### Short problem
Turn the records into a numbered list. Begin at the first line and stop after the line that contains "(x=48, y=42)", omitting any blank lines.

### Text and item location entries
_ _ _ _ _ _ _
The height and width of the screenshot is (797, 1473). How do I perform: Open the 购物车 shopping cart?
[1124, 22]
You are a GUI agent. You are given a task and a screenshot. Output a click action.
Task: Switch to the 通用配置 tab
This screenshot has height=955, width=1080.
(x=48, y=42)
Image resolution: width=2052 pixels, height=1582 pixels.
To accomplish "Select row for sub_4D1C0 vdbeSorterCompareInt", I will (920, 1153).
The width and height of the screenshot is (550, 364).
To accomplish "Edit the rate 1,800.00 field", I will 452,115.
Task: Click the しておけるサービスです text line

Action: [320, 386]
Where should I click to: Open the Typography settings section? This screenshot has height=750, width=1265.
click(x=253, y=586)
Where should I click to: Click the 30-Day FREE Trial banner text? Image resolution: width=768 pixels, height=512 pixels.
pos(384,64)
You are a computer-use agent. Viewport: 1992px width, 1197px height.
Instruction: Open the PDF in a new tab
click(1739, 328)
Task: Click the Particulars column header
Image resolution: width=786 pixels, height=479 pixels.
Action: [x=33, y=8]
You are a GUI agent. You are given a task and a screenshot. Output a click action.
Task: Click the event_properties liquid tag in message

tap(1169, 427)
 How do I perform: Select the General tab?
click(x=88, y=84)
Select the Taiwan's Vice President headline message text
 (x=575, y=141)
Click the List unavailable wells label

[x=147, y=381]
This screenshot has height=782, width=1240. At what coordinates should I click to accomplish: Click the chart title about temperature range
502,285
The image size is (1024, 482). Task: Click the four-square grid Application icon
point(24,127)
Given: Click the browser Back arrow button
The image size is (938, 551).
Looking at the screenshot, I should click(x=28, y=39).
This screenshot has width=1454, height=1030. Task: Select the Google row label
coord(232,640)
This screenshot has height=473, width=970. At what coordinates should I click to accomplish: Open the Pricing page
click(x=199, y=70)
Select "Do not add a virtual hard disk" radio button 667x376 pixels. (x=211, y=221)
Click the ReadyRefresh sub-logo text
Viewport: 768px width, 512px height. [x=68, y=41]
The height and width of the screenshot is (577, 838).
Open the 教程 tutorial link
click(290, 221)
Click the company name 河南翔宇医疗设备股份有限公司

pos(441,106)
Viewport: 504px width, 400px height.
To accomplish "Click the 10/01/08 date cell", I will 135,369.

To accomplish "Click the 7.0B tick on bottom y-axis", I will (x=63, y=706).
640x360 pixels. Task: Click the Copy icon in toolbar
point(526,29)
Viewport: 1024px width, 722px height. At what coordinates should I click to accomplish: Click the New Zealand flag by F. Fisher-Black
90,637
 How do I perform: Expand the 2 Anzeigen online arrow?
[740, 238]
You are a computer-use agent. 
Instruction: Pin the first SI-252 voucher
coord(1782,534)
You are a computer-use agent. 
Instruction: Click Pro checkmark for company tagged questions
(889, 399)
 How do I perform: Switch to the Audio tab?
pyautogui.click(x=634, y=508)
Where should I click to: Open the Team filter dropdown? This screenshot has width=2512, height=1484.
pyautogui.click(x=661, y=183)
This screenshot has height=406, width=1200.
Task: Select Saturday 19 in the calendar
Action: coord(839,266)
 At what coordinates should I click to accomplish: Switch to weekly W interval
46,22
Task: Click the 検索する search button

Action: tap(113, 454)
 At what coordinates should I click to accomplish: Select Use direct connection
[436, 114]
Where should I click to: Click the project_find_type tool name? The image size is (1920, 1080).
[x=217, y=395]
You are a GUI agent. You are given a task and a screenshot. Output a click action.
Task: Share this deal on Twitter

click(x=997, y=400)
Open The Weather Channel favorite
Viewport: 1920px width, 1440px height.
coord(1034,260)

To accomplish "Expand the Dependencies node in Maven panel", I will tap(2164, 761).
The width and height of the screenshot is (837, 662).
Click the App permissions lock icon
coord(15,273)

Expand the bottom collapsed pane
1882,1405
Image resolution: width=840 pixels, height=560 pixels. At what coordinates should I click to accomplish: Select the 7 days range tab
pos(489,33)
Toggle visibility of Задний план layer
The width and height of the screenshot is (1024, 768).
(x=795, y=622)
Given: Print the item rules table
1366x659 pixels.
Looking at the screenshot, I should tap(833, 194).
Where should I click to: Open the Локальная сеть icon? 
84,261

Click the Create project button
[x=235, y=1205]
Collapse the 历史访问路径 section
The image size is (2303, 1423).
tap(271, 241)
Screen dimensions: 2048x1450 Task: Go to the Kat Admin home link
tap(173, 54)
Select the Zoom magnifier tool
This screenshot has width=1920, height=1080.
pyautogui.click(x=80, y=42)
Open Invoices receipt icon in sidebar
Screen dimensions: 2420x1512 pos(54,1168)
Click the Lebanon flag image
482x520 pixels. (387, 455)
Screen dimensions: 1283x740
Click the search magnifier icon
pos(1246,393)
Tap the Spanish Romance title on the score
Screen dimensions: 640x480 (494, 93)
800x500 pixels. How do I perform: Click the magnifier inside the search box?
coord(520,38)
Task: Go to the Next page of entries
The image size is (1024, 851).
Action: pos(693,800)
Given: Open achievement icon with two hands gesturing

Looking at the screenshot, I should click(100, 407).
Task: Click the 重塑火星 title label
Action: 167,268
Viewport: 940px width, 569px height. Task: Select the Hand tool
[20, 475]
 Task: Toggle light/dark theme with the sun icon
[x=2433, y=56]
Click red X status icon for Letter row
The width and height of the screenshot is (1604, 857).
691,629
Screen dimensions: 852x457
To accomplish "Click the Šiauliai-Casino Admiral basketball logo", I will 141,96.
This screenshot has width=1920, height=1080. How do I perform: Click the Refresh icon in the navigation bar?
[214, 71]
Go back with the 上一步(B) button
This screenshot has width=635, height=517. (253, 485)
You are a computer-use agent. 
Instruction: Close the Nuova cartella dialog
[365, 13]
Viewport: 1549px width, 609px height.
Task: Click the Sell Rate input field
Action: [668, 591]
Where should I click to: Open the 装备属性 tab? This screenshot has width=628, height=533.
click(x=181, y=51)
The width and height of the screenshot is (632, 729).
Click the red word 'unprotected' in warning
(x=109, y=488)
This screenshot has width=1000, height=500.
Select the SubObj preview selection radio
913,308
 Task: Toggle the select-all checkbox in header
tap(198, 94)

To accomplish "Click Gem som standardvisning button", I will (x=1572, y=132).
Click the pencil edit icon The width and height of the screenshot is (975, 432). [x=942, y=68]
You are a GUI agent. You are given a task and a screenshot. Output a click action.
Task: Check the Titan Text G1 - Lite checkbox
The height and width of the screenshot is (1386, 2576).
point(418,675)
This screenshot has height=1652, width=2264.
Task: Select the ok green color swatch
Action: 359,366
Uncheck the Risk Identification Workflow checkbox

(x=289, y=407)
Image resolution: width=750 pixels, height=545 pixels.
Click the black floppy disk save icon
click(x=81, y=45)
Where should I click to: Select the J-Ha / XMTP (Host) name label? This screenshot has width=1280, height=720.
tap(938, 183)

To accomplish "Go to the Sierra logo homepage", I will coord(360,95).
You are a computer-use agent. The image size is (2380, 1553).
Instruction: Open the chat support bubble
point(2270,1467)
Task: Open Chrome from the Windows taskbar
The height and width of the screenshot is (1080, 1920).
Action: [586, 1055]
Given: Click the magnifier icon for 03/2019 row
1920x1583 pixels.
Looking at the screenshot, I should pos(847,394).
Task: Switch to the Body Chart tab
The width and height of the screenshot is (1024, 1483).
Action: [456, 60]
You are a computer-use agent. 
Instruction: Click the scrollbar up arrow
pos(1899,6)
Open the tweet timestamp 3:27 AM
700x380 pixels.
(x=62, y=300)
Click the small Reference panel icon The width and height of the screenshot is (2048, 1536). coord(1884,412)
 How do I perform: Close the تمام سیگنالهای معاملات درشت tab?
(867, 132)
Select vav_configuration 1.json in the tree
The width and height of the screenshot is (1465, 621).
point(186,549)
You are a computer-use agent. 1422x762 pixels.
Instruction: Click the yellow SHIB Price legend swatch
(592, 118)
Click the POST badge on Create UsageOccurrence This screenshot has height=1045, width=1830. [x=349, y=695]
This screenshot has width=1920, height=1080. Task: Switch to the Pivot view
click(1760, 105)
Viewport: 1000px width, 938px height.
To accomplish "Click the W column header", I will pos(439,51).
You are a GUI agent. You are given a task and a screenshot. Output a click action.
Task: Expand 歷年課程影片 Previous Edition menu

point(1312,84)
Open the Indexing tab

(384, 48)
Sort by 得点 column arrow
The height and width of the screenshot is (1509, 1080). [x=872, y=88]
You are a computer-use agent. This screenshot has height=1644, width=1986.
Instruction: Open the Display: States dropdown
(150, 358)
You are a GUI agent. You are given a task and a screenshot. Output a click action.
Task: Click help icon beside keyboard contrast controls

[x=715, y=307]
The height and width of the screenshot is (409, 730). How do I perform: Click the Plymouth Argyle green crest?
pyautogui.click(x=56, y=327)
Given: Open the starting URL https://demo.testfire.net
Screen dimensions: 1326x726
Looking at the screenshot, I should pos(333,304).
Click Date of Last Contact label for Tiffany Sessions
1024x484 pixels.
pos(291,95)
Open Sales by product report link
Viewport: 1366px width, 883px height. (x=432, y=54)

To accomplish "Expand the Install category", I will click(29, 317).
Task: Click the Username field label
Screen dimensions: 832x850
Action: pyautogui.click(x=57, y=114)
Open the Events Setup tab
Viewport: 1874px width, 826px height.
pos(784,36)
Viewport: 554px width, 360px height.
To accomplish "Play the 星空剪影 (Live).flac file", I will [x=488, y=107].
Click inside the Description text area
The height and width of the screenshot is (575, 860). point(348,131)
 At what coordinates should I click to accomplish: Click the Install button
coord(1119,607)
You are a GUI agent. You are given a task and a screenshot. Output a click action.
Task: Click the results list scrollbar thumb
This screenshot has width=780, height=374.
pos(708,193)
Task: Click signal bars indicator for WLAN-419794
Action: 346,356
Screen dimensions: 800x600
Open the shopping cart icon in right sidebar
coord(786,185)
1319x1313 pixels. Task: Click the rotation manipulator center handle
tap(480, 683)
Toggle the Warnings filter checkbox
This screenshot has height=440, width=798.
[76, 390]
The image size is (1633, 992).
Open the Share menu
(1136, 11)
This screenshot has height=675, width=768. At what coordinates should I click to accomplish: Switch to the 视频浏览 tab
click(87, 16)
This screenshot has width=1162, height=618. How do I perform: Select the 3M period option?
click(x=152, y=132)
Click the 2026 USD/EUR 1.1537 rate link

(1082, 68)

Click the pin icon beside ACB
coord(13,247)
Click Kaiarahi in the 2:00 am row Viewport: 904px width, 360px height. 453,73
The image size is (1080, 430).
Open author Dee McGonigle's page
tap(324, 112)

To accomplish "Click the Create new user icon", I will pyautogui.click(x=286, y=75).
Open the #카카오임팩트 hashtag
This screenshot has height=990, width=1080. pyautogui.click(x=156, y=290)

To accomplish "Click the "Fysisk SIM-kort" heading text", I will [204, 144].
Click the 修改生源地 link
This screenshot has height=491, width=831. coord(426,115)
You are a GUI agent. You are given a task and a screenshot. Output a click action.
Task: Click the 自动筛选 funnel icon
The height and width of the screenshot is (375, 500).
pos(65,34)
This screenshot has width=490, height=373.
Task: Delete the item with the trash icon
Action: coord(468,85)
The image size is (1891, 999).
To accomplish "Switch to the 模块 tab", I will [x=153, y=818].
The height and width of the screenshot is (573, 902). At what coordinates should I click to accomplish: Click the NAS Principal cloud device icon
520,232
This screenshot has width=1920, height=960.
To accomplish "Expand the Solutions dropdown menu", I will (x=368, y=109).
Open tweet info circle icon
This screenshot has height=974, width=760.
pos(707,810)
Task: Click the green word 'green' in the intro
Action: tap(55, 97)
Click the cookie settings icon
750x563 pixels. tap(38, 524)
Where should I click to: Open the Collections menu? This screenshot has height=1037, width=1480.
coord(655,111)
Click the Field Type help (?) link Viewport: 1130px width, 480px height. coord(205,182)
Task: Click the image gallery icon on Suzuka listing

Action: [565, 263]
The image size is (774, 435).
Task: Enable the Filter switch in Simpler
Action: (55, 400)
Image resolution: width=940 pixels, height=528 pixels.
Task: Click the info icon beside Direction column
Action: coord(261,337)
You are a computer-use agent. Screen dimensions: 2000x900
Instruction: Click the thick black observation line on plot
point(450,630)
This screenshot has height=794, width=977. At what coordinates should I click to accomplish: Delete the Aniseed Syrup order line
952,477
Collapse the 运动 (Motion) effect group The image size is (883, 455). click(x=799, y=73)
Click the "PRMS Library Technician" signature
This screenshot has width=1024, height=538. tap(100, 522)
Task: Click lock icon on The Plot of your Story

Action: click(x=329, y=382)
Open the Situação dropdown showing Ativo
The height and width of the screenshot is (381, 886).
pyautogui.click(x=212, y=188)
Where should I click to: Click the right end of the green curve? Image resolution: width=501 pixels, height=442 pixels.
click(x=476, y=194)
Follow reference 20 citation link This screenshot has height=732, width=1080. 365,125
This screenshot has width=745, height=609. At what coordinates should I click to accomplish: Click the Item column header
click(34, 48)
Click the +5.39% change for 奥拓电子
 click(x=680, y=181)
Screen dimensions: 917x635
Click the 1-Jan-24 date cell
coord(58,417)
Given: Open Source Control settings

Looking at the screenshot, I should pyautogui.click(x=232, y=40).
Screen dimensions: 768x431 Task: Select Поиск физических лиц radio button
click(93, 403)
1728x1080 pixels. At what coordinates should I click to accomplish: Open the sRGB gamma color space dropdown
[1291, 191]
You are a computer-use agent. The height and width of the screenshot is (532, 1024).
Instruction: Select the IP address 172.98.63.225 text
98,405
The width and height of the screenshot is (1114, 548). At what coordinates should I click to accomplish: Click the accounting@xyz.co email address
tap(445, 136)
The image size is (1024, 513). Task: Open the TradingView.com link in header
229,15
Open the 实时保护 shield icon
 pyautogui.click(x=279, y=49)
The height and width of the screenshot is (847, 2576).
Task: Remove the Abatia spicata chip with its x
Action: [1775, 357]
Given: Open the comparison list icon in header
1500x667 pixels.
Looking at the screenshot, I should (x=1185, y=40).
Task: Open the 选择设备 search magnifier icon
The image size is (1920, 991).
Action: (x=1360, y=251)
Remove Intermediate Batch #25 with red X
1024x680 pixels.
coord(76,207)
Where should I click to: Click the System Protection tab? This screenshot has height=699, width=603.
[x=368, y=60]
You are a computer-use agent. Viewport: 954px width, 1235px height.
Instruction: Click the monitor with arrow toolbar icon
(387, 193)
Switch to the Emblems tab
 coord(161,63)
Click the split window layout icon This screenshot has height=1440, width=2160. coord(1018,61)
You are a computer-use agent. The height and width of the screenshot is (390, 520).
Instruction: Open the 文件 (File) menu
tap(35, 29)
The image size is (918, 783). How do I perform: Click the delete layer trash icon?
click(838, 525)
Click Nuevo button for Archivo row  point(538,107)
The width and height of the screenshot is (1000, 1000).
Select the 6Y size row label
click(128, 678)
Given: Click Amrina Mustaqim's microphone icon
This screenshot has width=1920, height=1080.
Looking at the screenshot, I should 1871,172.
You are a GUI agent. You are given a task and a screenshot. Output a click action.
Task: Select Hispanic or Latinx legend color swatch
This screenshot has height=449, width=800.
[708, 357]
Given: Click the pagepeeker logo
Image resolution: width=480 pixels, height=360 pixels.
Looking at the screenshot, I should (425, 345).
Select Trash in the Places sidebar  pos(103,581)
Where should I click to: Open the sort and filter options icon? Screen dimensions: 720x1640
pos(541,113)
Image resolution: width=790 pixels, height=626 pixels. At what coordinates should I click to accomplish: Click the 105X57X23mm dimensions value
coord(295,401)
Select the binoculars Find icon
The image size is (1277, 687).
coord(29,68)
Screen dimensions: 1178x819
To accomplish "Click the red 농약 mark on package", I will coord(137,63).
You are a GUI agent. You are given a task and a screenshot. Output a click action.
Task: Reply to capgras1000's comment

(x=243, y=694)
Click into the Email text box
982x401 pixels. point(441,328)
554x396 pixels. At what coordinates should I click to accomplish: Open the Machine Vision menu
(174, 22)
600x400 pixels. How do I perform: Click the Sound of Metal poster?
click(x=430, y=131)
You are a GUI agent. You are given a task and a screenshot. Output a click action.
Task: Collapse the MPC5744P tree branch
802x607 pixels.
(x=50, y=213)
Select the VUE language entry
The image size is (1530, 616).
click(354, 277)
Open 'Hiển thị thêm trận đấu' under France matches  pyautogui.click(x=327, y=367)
_ _ _ _ _ _ _
### Exercise solution
1. The height and width of the screenshot is (797, 1473). How do I perform: Open the 购物车 shopping cart?
2. [1124, 22]
3. You are a GUI agent. You are given a task and a screenshot. Output a click action.
4. Task: Switch to the 通用配置 tab
5. This screenshot has height=955, width=1080.
6. (x=48, y=42)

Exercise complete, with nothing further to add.